Uma senhora também faleceu, dias depois. No passado foi funcionária da casa paroquial e cuidou por muito tempo do padre da época. Uma alma boa e discreta. Ao redor do caixão, seus parentes e amigos vieram para rezar, velar e sepultar o seu corpo. Completou a corrida nesta terra. Pedimos, no momento da oração, que a ternura de Deus possa abraçá-la também na eternidade. E agradecemos a sua vida e a sua dedicação para com a nossa Paróquia. Que São João Batista a acolha também no Paraíso.
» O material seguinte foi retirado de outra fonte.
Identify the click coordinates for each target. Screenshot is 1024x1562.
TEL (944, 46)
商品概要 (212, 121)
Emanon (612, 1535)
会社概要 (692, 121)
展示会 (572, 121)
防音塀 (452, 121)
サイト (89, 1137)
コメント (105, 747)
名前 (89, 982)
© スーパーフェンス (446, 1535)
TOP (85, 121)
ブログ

Houve tantos outros momentos ternos e bonitos ao longo dessa semana. Como, por exemplo, as falas de elogio e agradecimentos sobre a quermesse que tivemos no último fim de semana, e sei que não são para mim, mas para todos os que trabalharam, dedicaram, doaram prendas e vieram participar dessa festa. Naquele salão paroquial, na hora da oração que fizemos para começar o festejo, quando todos os que ali estavam se levantaram e rezaram juntos o Pai-Nosso e a Ave-Maria, eu senti a presença acolhedora e misericordiosa de Deus em nossa comunidade. Mais uma vez Ele nos abraçando e sendo bom para com todos.
Deus é bom e generoso, sempre. Devemos ser gratos por Ele estar conosco nos momentos alegres e tristes de nossas vidas.